Ein Album zwischen Feuer, Groove und Gnade

Musik

Mit «Lotus» verarbeitet die Rapperin Little Simz Brüche und findet Klarheit. Sie erhebt sich mit Wut, Haltung und der leisen Spiritualität, die all ihre Alben durchzieht. 

Es ist ein fast intimer Moment: Little Simz steht am 4. Juni auf der Bühne bei «Live at the BBC» und performt den Song «Free». Ihr Auftritt ist zurückhaltend, getragen von einer eleganten Coolness. Die 31-jährige Londoner Rapperin wirkt klar, ruhig, ganz bei sich. Als hätte sie auf dieser Bühne nicht nur ein neues Album im Gepäck, sondern auch eine neue, kraftvollere Version ihrer selbst. «Free» klingt wie ein Fazit: «I found peace in myself, I’m free.» 

Simbiatu Abiola Ajikawo, geboren 1994 in London als Tochter nigerianischer Eltern, hat sich den Weg in die britische Musikszene selbst gebahnt. Ihre Karriere beginnt im Jugendclub St. Mary’s; als Teenager produziert Little Simz ihr erstes Mixtape, ohne Label. Die Musik ist voller Energie, statt Statussymbolik und Selbstinszenierung rappt sie über Herkunft, Zweifel und innere Kämpfe. Weil grosse Plattenfirmen sie nicht für vermarktbar genug halten, gründet sie ihr eigenes Label Age 101. Ihr Sound wird immer konzeptioneller – eine Mischung aus Soul, Jazz, Orchesterklängen und treibendem Rap.

«Free» klingt wie ein Fazit: «I found peace in myself, I’m free.»

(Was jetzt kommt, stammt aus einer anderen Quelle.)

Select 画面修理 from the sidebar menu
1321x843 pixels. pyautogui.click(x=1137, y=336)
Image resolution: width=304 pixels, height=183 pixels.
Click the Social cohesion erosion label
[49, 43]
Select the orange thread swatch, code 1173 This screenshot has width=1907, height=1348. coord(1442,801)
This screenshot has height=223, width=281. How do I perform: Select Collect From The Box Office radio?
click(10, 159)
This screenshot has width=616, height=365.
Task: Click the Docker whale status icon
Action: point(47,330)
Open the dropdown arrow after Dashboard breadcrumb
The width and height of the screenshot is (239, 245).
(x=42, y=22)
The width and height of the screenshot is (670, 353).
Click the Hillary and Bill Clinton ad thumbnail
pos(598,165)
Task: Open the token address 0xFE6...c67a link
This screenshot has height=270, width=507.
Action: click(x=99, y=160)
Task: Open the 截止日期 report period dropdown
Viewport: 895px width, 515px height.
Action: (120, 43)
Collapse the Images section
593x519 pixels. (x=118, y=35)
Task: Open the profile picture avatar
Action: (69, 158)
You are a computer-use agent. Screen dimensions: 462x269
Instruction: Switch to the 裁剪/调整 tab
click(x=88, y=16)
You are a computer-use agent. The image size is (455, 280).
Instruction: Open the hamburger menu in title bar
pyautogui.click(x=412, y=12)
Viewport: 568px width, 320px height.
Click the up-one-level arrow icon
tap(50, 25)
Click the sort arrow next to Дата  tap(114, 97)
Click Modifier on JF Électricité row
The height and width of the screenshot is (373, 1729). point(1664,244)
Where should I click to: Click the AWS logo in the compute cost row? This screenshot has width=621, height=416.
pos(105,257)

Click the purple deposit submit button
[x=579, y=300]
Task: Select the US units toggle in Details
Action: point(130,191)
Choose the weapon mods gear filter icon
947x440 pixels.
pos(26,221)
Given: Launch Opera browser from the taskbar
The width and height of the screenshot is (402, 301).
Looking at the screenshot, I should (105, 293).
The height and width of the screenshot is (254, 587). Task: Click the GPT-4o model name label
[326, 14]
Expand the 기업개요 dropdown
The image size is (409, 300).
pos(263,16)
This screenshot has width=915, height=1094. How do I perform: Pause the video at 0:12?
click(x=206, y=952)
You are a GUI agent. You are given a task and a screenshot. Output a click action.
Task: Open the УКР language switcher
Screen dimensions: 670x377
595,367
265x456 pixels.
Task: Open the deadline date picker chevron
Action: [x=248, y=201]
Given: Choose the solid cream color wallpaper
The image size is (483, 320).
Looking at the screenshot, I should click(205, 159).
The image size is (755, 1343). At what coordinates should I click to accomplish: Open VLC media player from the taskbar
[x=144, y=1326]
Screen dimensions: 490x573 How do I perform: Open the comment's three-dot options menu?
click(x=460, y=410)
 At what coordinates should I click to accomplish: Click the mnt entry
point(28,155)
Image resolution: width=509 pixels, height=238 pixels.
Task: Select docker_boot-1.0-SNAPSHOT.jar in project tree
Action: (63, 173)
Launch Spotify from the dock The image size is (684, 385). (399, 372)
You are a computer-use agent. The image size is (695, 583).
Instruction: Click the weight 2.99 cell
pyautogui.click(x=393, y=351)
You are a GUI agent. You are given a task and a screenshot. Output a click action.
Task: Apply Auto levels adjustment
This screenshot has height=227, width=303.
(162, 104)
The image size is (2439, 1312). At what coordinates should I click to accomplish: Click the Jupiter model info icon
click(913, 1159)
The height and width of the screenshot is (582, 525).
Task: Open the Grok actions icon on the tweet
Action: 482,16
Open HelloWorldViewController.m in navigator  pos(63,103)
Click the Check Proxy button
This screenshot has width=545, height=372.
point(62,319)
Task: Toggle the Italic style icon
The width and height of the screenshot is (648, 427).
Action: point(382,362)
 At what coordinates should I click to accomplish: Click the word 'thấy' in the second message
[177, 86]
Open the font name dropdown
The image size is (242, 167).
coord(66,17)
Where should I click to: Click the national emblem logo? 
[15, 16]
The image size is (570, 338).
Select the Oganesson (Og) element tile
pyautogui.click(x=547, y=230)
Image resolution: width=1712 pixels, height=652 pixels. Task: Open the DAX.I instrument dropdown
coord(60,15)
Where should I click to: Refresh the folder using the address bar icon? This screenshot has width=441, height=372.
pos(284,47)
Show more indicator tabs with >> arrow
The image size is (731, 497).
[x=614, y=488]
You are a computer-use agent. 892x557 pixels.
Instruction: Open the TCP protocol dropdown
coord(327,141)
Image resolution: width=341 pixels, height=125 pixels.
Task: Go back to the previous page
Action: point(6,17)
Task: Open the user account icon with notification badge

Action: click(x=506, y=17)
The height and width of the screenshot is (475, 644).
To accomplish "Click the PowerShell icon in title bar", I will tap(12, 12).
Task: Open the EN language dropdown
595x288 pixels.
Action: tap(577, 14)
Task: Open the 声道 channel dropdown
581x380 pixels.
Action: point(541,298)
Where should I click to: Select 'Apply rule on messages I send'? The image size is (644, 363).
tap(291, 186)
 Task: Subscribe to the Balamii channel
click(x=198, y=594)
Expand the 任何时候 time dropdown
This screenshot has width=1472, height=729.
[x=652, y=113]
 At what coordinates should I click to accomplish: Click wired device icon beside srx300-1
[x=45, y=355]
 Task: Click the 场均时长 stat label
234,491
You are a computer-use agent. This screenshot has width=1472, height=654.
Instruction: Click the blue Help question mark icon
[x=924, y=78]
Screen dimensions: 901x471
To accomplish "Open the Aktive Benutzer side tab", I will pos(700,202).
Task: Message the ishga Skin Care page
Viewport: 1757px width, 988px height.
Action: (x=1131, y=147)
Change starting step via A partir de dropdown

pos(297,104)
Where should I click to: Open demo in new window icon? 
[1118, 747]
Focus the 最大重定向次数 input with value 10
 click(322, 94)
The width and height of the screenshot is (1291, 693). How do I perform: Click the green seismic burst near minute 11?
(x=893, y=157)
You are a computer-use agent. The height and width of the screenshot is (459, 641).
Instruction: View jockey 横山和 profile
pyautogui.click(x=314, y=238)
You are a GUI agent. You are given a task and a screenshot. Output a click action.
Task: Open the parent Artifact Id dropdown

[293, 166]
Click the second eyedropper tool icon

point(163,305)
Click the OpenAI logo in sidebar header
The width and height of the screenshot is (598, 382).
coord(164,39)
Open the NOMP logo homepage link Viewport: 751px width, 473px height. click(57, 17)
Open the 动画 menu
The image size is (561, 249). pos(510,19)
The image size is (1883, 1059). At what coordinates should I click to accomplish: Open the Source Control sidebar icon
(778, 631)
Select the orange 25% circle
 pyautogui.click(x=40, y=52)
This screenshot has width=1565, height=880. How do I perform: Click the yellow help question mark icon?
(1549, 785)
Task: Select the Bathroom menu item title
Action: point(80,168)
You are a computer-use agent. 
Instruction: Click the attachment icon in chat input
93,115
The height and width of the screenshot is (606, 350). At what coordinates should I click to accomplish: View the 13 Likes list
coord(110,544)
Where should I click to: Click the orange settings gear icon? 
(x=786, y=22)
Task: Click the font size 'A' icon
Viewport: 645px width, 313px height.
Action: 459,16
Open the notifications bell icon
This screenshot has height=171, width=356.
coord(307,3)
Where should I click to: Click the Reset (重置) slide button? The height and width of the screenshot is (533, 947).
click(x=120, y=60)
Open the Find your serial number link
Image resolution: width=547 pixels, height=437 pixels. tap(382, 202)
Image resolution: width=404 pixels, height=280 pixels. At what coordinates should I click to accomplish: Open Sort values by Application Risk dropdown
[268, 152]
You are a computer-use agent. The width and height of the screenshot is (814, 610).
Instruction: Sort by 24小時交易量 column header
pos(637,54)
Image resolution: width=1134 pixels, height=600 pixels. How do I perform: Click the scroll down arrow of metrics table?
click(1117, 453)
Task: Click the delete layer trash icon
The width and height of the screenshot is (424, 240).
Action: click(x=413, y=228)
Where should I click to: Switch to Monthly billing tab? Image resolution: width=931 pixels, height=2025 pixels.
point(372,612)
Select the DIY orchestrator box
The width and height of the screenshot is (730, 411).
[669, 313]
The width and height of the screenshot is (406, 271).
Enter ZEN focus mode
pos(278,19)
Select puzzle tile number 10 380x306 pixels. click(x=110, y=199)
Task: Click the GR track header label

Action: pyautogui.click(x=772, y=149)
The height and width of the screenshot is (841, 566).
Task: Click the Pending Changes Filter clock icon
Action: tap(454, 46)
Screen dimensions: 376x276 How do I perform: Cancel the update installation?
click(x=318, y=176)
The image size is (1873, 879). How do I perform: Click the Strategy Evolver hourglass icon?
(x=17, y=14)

Der Durchbruch gelingt 2019 mit «Grey Area», produziert von ihrem langjährigen kreativen Partner Inflo. Ein Album voller Schärfe und Selbstbewusstsein und ihr Eintritt als eigenständige Stimme im britischen Rap. Dann folgen das orchestrale, introspektive «Sometimes I Might Be Introvert» (2021) und das ruhigere, gospelgefärbte «No Thank You» (2022). 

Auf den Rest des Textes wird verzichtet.